Want another ‘Stat?’ You’re in luck
There is nothing the Landrieu administration loves more than statistics — especially those that show the mayor’s team is doing a good job.
That fondness for statistics has given rise to such neologisms as BlightStat, BottomLineStat and — our favorite — ReqtoCheckStat.
This week, “in keeping with his commitment to accountability, transparency and data-driven management,” Landrieu’s office announced a new one: CustomerServiceStat, designed to “review key performance results related to customer service.”
As with the other stats, there will be monthly meetings, in this case focusing on “citywide topics that are frequent sources of city interactions with the public, with an initial emphasis on NOLA311 calls, permitting and licensing, and land use.”
“From the start of our administration, we’ve made customer service a top priority. This new tool will allow us to evaluate the data related to our delivery of city services and use it to drive our decision-making and continued improvement for our citizens,” Landrieu said in a statement.

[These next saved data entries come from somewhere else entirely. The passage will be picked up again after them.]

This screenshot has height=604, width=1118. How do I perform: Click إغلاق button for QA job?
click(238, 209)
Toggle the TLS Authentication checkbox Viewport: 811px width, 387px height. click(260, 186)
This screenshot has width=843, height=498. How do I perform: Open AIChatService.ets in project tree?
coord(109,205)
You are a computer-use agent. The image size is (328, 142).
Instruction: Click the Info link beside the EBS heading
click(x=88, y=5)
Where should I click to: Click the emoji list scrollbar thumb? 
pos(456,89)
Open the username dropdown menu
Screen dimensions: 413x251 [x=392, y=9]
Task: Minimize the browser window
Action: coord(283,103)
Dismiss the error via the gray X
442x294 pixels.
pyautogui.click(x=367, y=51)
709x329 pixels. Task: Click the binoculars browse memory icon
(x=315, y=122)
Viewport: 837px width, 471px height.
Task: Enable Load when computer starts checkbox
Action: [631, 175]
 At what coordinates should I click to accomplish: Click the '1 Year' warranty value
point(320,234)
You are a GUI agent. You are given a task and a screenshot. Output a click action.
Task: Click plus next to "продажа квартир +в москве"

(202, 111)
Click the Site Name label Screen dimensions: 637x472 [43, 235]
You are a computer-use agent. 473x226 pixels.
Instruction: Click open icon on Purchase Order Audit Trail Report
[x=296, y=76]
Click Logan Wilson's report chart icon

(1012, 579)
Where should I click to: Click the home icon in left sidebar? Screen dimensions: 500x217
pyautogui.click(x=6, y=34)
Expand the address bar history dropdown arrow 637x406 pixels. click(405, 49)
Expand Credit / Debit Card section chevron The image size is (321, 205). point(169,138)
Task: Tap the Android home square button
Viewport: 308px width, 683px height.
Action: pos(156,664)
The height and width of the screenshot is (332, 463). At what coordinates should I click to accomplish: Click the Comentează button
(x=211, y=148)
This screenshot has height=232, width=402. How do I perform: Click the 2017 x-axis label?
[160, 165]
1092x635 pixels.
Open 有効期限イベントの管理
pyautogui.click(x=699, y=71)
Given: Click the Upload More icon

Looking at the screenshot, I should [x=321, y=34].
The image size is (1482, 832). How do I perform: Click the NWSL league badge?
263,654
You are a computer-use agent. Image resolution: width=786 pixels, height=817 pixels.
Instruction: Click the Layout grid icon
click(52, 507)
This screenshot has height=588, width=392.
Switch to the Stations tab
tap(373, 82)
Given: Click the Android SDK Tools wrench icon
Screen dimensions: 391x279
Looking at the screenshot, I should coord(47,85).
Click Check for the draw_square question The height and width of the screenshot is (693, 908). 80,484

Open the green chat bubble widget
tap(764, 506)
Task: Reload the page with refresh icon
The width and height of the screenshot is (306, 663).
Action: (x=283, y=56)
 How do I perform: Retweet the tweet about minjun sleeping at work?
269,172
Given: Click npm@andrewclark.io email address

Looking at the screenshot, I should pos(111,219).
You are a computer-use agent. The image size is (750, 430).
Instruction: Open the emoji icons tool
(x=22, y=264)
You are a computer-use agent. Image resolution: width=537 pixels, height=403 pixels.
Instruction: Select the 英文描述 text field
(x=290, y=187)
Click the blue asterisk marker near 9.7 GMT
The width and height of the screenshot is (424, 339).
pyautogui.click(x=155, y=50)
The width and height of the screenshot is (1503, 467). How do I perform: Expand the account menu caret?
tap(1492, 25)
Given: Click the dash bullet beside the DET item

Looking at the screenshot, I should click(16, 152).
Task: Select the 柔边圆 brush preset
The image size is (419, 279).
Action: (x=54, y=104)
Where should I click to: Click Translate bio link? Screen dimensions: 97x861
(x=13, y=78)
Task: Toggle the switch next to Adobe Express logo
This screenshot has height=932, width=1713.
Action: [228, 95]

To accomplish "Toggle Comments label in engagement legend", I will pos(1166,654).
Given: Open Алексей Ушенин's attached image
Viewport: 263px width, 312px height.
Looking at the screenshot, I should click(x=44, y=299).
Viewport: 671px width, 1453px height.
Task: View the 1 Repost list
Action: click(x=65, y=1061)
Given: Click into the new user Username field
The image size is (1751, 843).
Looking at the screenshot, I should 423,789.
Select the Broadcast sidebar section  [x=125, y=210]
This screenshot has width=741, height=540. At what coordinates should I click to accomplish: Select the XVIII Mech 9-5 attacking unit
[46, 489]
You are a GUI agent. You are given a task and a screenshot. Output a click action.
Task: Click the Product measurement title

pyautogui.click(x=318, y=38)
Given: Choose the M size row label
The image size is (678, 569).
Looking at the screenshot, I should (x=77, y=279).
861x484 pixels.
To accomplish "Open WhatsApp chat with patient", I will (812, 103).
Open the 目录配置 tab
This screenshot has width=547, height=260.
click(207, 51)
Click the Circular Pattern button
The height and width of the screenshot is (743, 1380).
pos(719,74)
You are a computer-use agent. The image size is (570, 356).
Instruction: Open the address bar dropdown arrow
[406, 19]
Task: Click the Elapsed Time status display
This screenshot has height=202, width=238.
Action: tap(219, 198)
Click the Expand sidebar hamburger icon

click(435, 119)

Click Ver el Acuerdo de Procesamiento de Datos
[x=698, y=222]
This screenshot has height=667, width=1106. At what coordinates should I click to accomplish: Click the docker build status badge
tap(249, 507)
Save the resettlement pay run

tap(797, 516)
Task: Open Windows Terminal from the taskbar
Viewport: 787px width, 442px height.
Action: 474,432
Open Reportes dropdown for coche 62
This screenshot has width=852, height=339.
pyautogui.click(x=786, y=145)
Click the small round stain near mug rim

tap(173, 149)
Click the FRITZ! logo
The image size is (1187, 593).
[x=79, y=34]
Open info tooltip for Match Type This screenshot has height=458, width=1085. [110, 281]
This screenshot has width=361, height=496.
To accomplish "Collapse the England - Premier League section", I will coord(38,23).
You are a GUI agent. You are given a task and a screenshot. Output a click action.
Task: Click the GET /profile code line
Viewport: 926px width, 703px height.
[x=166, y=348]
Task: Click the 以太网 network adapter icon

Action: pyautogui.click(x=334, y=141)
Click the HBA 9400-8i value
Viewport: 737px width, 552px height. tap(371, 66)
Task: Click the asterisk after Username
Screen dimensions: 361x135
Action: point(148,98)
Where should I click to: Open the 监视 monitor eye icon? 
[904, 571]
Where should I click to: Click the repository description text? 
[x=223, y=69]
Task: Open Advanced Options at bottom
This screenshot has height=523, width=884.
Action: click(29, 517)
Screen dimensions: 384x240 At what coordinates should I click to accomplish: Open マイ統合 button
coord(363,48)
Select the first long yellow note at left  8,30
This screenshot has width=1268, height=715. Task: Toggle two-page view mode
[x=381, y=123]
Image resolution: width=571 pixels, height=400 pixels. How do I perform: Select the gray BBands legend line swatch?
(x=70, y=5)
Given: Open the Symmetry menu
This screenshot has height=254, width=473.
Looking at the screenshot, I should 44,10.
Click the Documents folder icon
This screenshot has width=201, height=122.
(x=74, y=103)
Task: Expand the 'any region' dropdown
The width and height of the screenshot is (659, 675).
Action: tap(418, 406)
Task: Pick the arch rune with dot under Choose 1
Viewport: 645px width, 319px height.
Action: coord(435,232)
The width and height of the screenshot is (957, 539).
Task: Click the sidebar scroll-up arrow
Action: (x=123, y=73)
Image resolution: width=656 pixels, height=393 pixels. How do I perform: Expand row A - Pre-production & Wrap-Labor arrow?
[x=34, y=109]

The public is invited to attend the meetings and voice concerns, provide suggestions or ask questions.
CustomerServiceStat was developed jointly by the mayor’s Innovation Delivery Team, funded by Bloomberg Philanthropies, and the Office of Performance and Accountability, the office created to implement a performance management system at City Hall.
To learn more, visit the website of the Office of Performance and Accountability at www.nola.gov/opa.
Ex-Aviation chairman to lead Dock Board
The Board of Commissioners of the Port of New Orleans, generally known as the Dock Board, announced recently that it has elected Dan Packer as its chairman.
Nothing unusual there — Packer is a prominent local businessman who was CEO of Entergy New Orleans during and after Hurricane Katrina and served as the first African-American chairman of the New Orleans Regional Chamber of Commerce. He has been on the Dock Board since January 2010, when he was appointed by Gov. Bobby Jindal.
What is interesting is that Packer also used to be chairman of the New Orleans Aviation Board, serving from 2002 until August 2010, when Nolan Rollins replaced him after Landrieu became mayor. In January 2011, Packer resigned from the board altogether amid questions about his use of an airport credit card.
In a letter to Landrieu, Packer said he did not “want my continued service to be a distraction or burden to your administration or the board’s day-to-day responsibilities.”
A review of credit-card use at Louis Armstrong International Airport had raised questions about the legitimacy of charges incurred by top administrators, including Packer, and a lack of oversight of how the money was spent. The report by a local accounting firm found “significant travel expenses by several employees” and “significant meal and entertainment expenses” by former Aviation Director Sean Hunter, who resigned in 2009 and later pleaded guilty in federal court in an unrelated case in which he and his wife were accused of collecting insurance proceeds on a car that was undamaged in Hurricane Katrina.
Packer denied any improper use of his airport credit card, saying he documented every charge he made on it. “There was a reason for every one of the expenses,” he said. From January 2008 through October 2010, Packer submitted charges of more than $76,000.
Inspector General Ed Quatrevaux this week issued a report saying that the Aviation Board operated without proper financial controls for years after Katrina, leaving the agency vulnerable to waste and fraud, and did not clean up its contracting practices until new Aviation Director Iftikhar Ahmad arrived in 2010 pledging reform.
Port President and CEO Gary LaGrange this week praised Packer’s experience in management and executive leadership positions.
“Mr. Packer brings a wealth of experience to his new position,” LaGrange said. “He is a strong voice for the entire region and the entire port community. We look forward to working closely with him as we break ground on several critical infrastructure projects and position the port for growth in the coming years.”